- **EXERCISE PASSAGE**:

As I’ve mentioned in previous articles, like We, Robot, knowing what is and is not healthy is a trip down education lane. Using Michi’s ladder is one of the first, and simplest ways to start down that path. You shouldn’t have to wait until you have graduated with a nutritional science degree to start eating healthy. You don’t have to wait until the hundredth book is put down to pick up the salad fork.Start now, and start simple.

Michi’s ladder is the first place I recommend looking for a healthy eating start, a place to start now, today. It doesn’t really explain why it works, but once you glance at it for a few seconds you’ll see the common sense of it. It’s a sheet of foods broken into five tiers. You choose what to eat based on the tier it is in. It’s very simple. Stay in tiers one and two, a little in three if you must, and stay out of tiers 4 and 5.

It is not a diet plan, but a way to retrain yourself on how to eat healthy. The top tiers are nutrient dense, meaning they have more macro and micro nutrients than the bottoms tiers for the same amount you’ll eat. That’s about as complicated as you need to make it for now.

- **COLLECTED DATA**:
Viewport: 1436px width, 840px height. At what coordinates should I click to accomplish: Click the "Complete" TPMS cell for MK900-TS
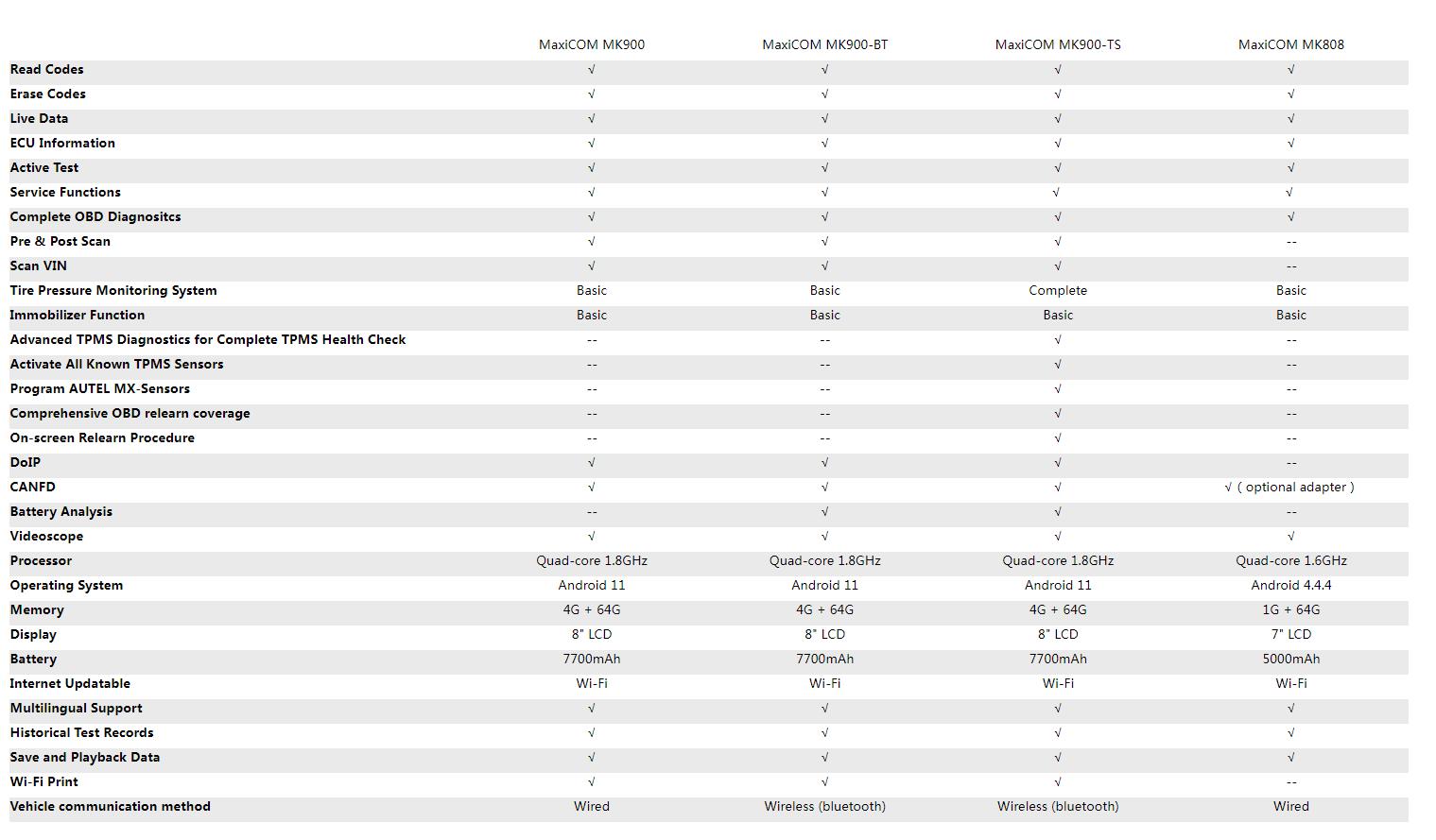point(1057,290)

- **PROMPT A**: Copy the passage on Michi's ladder starting with "It is not a" and going on through "it for now.", swapping "diet plan" for "meal plan".
- **PROMPT B**: Write the next part of the piece on Michi's ladder, picking up after its final sentence.

- **EXPECTED ANSWER A**:
It is not a meal plan, but a way to retrain yourself on how to eat healthy. The top tiers are nutrient dense, meaning they have more macro and micro nutrients than the bottoms tiers for the same amount you’ll eat. That’s about as complicated as you need to make it for now.

- **EXPECTED ANSWER B**:
The bottom line, if you’re wondering where to start, begin simple, but begin now. This post may seem a bit short, but I find myself pointing people towards this ladder constantly. It just seems logical to slap it up here for others to find. I often take for granted my years in the culinary industry and how that has made eating better second nature to me, I continue to remind myself that most people have been educated in nutrition from overzealous ad agencies in the employ of corporate food machines. So here this is. My next post will be focused on not sacrificing taste for health, but also not sacrificing health for taste, and may extend a bit into the wordy. For now,start using Michi’s ladder as a guide on what to eat but continue to educate yourself in how to eat a bit healthier.